WHAT IS EXPECTED |
Format the lines below as a Markdown table with two columns, Row and Line text, numbering each row and skipping blank lines. Leave out the pictures.

EXERCISE INPUTS |
>> START
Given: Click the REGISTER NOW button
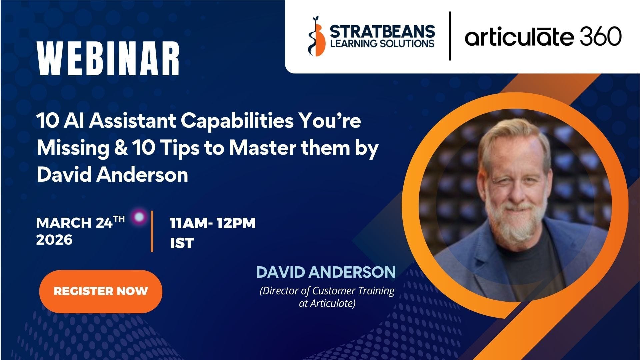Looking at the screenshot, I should [101, 291].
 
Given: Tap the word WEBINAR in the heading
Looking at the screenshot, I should [108, 59].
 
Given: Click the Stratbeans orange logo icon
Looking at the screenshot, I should [317, 37].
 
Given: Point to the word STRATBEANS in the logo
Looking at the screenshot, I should [382, 32].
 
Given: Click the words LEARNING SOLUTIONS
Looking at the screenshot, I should [382, 43].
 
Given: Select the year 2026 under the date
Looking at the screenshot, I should [54, 240].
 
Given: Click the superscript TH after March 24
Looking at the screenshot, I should [119, 219].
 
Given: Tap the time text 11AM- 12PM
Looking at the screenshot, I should [212, 223].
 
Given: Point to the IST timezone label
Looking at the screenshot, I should [182, 243].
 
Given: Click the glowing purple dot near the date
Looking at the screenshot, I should [139, 217].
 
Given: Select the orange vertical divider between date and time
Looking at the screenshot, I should [152, 231].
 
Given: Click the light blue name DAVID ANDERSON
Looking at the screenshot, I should [326, 272].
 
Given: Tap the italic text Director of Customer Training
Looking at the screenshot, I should [327, 291].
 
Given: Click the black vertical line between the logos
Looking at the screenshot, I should [450, 36].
>> END
THE ANSWER |
| Row | Line text |
|---|---|
| 1 | Given: Click the REGISTER NOW button |
| 2 | Looking at the screenshot, I should [101, 291]. |
| 3 | Given: Tap the word WEBINAR in the heading |
| 4 | Looking at the screenshot, I should [108, 59]. |
| 5 | Given: Click the Stratbeans orange logo icon |
| 6 | Looking at the screenshot, I should [317, 37]. |
| 7 | Given: Point to the word STRATBEANS in the logo |
| 8 | Looking at the screenshot, I should [382, 32]. |
| 9 | Given: Click the words LEARNING SOLUTIONS |
| 10 | Looking at the screenshot, I should [382, 43]. |
| 11 | Given: Select the year 2026 under the date |
| 12 | Looking at the screenshot, I should [54, 240]. |
| 13 | Given: Click the superscript TH after March 24 |
| 14 | Looking at the screenshot, I should [119, 219]. |
| 15 | Given: Tap the time text 11AM- 12PM |
| 16 | Looking at the screenshot, I should [212, 223]. |
| 17 | Given: Point to the IST timezone label |
| 18 | Looking at the screenshot, I should [182, 243]. |
| 19 | Given: Click the glowing purple dot near the date |
| 20 | Looking at the screenshot, I should [139, 217]. |
| 21 | Given: Select the orange vertical divider between date and time |
| 22 | Looking at the screenshot, I should [152, 231]. |
| 23 | Given: Click the light blue name DAVID ANDERSON |
| 24 | Looking at the screenshot, I should [326, 272]. |
| 25 | Given: Tap the italic text Director of Customer Training |
| 26 | Looking at the screenshot, I should [327, 291]. |
| 27 | Given: Click the black vertical line between the logos |
| 28 | Looking at the screenshot, I should [450, 36]. |